Scotia offers a D-Series bond index fund (BNS186):
https://www.scotiafunds.com/content/dam/scotiafunds/documents/fund-facts/scotia_canadian_bond_index_d_en.pdf
You might also see whether you can purchase the TD e-Series Bond Index Fund (TDB909), as I understand this is now an option at brokerages other than TD Direct.
MER are still high.
Hi, do you have any model portfolios available for RBC using the index funds from above? I realize this post is from 2017, so things may have changed by now.
I’m currently using their Select Balanced and Growth Portfolios from Series A, but the MER is approx 2%, and I would love to lower the cost on that if I could allocate the funds myself.
Thank you!
As of Jan 21, 2022, these RBC funds have been converted from Series A to Series DZ (whatever that means), and are no longer accepting new investors. (reference: Fund Facts Jan 24, 2022). Existing unit holders can continue to invest in these funds.
Also it looks like the management fee is now 0.5% and is now no-load. Good news for existing investors.
Dan, I don’t know if you read comments on these old posts but it would be great to get some more info on this change and what it means to investors!

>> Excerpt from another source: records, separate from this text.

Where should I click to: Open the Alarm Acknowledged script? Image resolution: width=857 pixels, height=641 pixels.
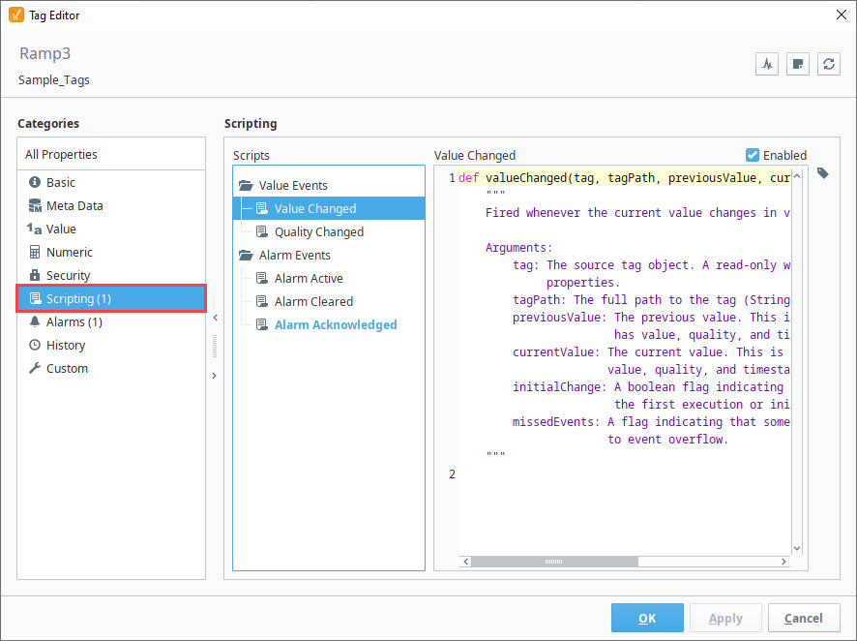(336, 325)
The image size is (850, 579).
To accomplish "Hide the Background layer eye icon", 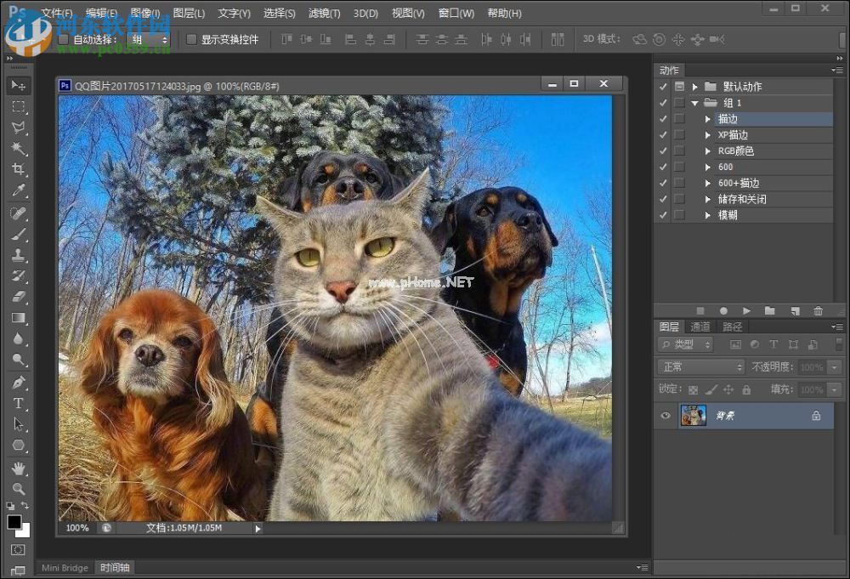I will (x=666, y=416).
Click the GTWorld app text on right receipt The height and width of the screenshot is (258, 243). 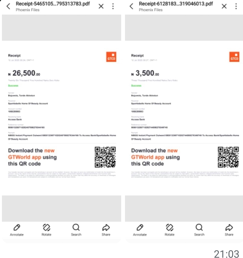[x=148, y=157]
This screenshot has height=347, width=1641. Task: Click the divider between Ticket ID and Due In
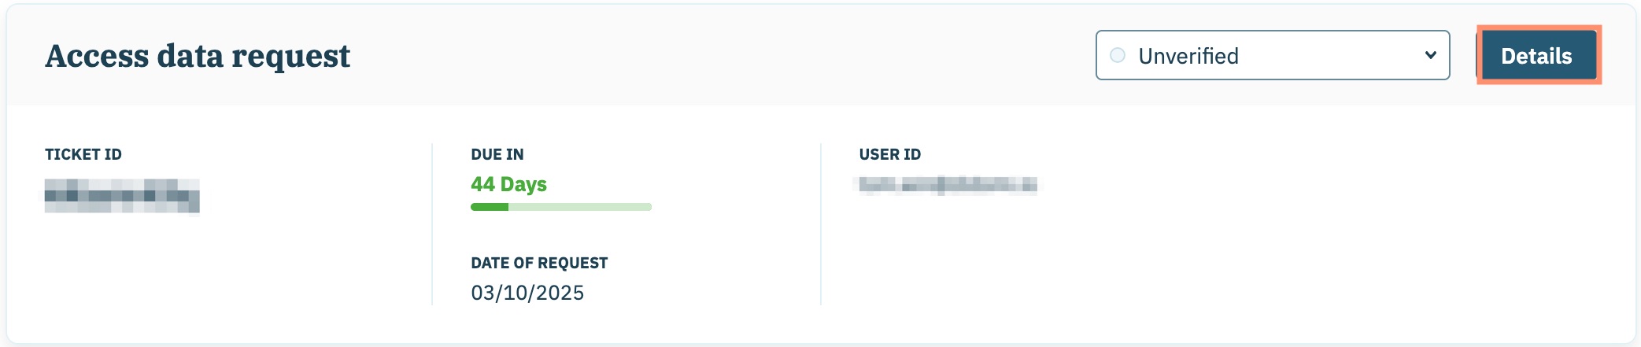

Oof, it looks like they have been replaced with “Index ETF” funds whos Series A funds have management fees of over 1%. (Series D and Series F funds also exist). Seems like a move in the wrong direction, unfortunately.
@Mark H: Thanks for sharing these updates. It looks like RBC has changed its fund lineup again, this time to address the ban on trailing commissions charged to DIY investors.
For example, the former RBC Canadian Index Fund (RBF556) is now branded DZ (Dead Zone?) and closed to new investors, but there is a new version called the RBC Canadian Equity Index ETF Fund (RBF5142), which has a management fee of 0.34%. It too is D-Series, which means it should be available via online brokerages. However, many of these brokerages are now charging trading commissions on mutual funds, which eliminates their primary benefit.